Research Project: Reducing Peanut and Tree Nut Allergy

Location: Food Processing and Sensory Quality Research

Title: Identification and characterization of ana o 3 modifications on arginine-111 residue in heated cashew nuts

Author
item Mattison, Chris
item Grimm, Casey
item Li, Yichen - Oak Ridge Institute For Science And Education (ORISE)
item Chidal, Heidi - Biomed Bridge
item Mccaslin, Darrell - University Of Wisconsin
item Chung, Si Yin
item Bren-mattison, Yvette - Biomed Bridge
item Wasserman, Richard - Allergy Partners Of North Texas Research

Submitted to: Journal of Agricultural and Food Chemistry
Publication Type: Peer Reviewed Journal
Publication Acceptance Date: 12/14/2016
Publication Date: 1/18/2017
Citation: Mattison, C.P., Grimm, C.C., Li, Y., Chidal, H.J., McCaslin, D.R., Chung, S., Bren-Mattison, Y., Wasserman, R.L. 2017. Identification and characterization of ana o 3 modifications on arginine-111 residue in heated cashew nuts. Journal of Agricultural and Food Chemistry. 65(2):411-420.

+---+

- _Instructions_:
[1] Copy out part of the research project listing, swapping "Sensory Quality" for "Flavor Quality". Begin at the words "Location: Food Processing" and stop after "And Education (ORISE)".
[2] Sum up the research project listing in two sentences.
[3] Write what comes next in the research project listing, picking up after its last line.
The dataset records after this point are separate from the research project listing.

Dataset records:

+---+

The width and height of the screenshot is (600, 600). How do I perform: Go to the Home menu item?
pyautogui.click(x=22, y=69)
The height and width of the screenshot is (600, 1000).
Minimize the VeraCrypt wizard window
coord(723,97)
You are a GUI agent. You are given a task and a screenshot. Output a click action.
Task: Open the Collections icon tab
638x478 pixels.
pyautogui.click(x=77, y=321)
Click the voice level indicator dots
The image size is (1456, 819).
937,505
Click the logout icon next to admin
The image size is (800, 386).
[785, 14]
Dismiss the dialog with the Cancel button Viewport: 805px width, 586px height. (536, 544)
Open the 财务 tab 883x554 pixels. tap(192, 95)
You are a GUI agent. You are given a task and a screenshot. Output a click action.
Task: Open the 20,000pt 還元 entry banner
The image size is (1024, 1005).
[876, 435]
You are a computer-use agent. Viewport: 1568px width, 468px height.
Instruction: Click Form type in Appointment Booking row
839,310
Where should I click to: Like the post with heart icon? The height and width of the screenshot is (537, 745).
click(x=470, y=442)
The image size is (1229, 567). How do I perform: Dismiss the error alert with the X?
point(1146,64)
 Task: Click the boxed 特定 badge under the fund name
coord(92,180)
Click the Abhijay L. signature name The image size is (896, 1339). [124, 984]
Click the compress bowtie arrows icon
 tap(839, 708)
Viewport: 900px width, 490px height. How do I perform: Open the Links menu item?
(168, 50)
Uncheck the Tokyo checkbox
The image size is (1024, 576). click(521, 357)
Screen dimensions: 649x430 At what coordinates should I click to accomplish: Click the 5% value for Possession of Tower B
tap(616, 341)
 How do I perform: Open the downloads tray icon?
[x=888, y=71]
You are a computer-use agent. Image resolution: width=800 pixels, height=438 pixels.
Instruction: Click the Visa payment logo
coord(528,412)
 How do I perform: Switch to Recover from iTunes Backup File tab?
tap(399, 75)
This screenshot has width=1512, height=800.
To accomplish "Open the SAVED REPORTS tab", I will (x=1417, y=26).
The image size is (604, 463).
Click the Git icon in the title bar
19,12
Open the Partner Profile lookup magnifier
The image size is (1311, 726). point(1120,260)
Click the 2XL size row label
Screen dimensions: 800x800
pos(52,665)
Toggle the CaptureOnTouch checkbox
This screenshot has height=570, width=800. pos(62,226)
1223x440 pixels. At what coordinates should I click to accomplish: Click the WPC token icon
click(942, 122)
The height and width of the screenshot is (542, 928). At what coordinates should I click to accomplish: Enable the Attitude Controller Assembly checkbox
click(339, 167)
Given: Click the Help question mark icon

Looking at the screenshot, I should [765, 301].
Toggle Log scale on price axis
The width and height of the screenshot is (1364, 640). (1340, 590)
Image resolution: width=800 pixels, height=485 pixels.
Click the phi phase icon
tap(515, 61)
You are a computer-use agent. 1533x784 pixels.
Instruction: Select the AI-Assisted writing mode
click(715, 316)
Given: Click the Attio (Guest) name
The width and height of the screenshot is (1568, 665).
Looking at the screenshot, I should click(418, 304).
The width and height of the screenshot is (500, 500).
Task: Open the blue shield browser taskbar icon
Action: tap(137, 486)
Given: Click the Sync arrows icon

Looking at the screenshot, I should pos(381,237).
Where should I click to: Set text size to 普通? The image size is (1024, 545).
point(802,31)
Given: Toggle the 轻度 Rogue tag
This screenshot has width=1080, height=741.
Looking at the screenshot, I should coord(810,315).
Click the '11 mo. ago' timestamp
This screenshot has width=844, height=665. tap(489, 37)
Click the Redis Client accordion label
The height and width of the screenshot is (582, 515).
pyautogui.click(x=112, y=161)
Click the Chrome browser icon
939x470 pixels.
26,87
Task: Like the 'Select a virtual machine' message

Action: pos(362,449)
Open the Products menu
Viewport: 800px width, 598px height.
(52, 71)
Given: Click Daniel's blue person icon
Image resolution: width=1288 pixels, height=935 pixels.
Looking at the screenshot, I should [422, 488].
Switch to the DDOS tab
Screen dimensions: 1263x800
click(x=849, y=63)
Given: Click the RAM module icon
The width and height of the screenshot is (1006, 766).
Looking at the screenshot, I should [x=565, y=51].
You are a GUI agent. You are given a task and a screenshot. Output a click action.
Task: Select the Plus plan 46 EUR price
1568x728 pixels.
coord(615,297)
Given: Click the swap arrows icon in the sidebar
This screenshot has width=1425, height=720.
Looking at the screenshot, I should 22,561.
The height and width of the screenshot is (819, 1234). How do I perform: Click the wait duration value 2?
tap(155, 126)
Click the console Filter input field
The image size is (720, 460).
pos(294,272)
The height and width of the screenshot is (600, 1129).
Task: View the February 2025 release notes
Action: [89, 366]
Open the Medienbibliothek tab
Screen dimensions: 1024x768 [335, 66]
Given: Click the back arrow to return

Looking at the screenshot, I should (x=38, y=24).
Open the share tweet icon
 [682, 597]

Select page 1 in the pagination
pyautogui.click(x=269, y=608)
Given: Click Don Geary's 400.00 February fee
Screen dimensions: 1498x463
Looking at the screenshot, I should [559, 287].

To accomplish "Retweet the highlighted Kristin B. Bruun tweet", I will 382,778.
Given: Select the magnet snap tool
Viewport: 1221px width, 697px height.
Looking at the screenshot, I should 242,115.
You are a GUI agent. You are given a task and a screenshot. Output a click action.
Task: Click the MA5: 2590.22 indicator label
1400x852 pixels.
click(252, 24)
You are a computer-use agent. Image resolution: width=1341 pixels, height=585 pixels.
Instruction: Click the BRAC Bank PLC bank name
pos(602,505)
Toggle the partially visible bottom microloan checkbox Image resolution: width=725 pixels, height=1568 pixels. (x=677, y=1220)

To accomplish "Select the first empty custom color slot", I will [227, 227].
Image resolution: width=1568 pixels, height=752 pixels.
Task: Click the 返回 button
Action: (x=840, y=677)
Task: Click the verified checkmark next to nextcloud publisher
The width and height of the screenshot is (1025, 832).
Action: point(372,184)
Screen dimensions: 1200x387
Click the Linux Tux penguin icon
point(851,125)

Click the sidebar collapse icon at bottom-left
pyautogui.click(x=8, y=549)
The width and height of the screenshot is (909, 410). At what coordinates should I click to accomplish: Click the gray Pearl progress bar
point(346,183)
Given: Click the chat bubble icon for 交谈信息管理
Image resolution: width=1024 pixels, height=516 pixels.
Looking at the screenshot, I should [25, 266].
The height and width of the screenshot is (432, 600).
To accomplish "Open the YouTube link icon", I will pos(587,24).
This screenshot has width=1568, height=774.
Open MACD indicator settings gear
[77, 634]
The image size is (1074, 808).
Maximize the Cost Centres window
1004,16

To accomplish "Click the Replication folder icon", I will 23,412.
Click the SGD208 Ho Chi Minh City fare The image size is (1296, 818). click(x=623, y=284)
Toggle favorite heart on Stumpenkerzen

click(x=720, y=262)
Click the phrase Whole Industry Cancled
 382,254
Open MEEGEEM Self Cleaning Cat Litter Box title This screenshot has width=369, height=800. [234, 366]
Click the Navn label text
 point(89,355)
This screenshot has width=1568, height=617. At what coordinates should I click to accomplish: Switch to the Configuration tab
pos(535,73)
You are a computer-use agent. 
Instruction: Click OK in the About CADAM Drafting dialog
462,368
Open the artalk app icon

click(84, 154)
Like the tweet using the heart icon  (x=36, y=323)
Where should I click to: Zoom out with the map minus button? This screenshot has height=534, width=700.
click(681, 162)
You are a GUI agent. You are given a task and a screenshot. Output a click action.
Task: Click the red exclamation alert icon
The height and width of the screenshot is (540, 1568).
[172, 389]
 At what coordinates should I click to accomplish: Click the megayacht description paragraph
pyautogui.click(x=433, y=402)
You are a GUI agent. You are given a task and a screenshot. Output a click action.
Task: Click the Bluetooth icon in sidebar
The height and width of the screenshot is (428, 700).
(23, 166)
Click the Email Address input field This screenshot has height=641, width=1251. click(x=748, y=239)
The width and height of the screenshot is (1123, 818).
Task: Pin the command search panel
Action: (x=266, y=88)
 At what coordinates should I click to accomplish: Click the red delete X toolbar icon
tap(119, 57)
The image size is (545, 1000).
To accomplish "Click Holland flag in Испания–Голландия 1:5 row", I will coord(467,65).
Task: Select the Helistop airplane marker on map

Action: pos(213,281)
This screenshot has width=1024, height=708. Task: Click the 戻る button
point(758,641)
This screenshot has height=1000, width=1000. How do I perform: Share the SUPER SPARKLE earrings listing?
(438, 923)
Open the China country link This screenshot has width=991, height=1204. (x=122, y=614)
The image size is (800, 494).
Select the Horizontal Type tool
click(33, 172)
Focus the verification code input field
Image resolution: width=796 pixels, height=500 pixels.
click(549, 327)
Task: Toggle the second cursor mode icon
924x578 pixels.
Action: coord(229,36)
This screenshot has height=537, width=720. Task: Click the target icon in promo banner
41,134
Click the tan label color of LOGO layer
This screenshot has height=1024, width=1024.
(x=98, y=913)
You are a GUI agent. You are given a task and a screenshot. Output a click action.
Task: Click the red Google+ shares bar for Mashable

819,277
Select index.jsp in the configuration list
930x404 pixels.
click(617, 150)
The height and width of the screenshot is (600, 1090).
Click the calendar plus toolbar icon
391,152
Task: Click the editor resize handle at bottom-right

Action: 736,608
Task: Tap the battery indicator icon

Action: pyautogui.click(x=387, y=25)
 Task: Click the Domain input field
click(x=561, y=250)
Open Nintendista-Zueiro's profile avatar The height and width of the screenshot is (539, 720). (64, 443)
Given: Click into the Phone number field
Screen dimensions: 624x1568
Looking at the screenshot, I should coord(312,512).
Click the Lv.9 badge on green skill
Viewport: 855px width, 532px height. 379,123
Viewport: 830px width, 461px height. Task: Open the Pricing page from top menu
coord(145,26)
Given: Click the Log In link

+---+

- _Results for each task_:
[1]
Location: Food Processing and Flavor Quality Research

Title: Identification and characterization of ana o 3 modifications on arginine-111 residue in heated cashew nuts

Author
item Mattison, Chris
item Grimm, Casey
item Li, Yichen - Oak Ridge Institute For Science And Education (ORISE)

[2] The listing describes a research project on reducing peanut and tree nut allergy, located at Food Processing and Sensory Quality Research, and a paper titled "Identification and characterization of ana o 3 modifications on arginine-111 residue in heated cashew nuts." The paper, by Mattison and seven coauthors, was submitted to the Journal of Agricultural and Food Chemistry as a peer-reviewed article, accepted on 12/14/2016, and published on 1/18/2017.

[3]
Interpretive Summary: Cooking foods can modify the proteins we eat. Heat can alter the size, shape, and other characteristics of food proteins. In some cases, these alterations can affect how our bodies digest and otherwise process the nutrients we ingest. Cashew nuts contain proteins that can cause food allergy. Cashew nuts are often used in heated dishes such as stir fry, and we looked for changes in the proteins that can cause food allergy when cashew nuts are heated. We observed changes from heated but not raw cashew nuts in one of the cashew nut proteins, the Ana o 3 protein, that can cause allergy . Structural studies of the unmodified and modified Ana o 3 protein indicated that was no large difference in the proteins characteristics. The stability of Ana o 3 purified from raw and roasted cashew nuts to digestion by the intestinal protease trypsin, was also similar. We did not observe differences in IgE antibody, the type antibody that can cause allergic reactions, binding to Ana o 3 from cashew allergic patient sera. for the first time, we have identified and characterized a heating-induced modification formed in nuts in the cashew nut allergen Ana o 3.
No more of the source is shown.